Vegetarian Noodle Soup
2 lbs vine tomatoes, diced
1 green bell pepper, diced
1 russet potato, diced (about 2 cups)
1 small onion, diced
1 cup carrot, diced
2 cups zucchini, diced
8 oz white mushroom, diced
8 oz uncooked elbows or orzo
1 tsp dried basil
2 tbsps unsalted butter (or Canola oil for a vegan version)
6 cups water
salt and pepper to taste
basil leaves or cilantro leaves for garnishing
Bring 3 quart lightly salted water to a boil in a medium sauce pan.
Heat up oil over high heat in a large sauce pan.
Add carrots and onion. Sauté until fragrant.

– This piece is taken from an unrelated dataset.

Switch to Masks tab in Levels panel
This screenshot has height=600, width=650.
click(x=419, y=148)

By now, the water in the medium sauce pan should be boiling. Add elbows or orzo into the pan and cook for 8 minutes or according to the package instruction.
Add potatoes and tomatoes into the large sauce pan. Cook for 3 minutes over high heat. Stir occasionally.

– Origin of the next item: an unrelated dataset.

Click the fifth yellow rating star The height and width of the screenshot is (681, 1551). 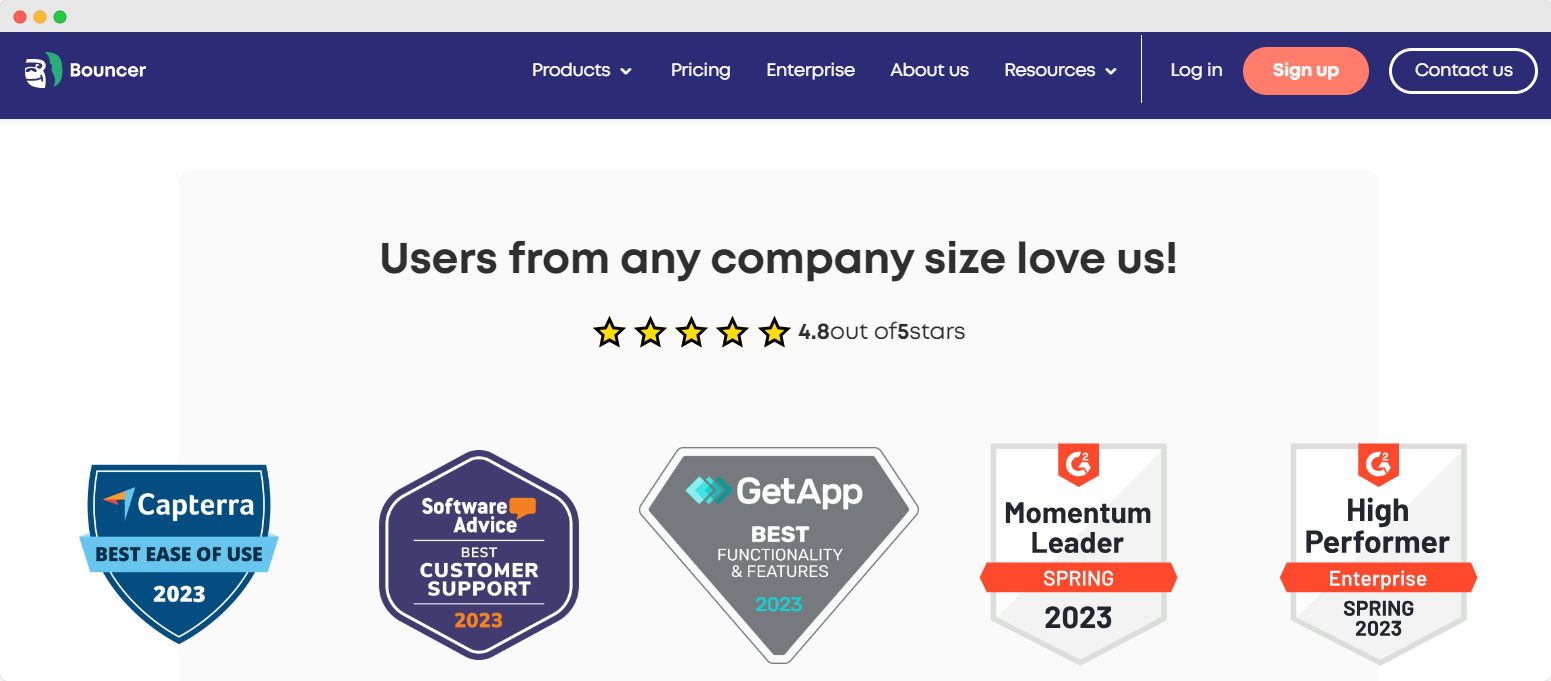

Add mushroom, pepper and zucchini. Stir well. Pour 6 cups water into the sauce pan. Add salt (I started with 1 tbsp) pepper and basil. Cover and bring to a boil.

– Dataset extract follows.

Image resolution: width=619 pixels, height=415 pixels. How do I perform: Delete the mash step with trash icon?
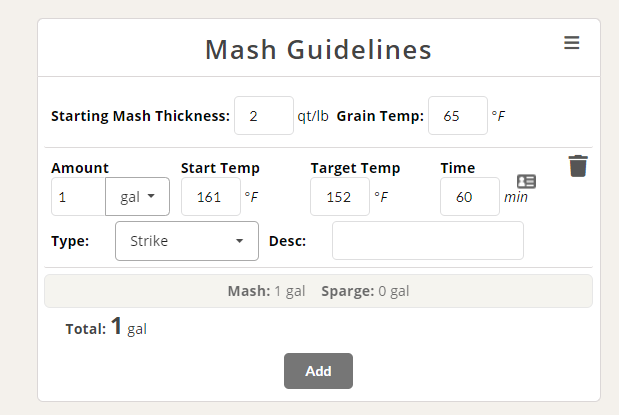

Now, noodles are ready. Drain well and set aside.
When the vegetable soup is boiling, add cooked noodles in the sauce pan. Reduce to medium heat. Uncover and cook for 10 minutes or until the soup is slightly thickened up. Add more salt or pepper if desire.
Dish and garnish with cilantro or fresh basil leaves. Serve immediately.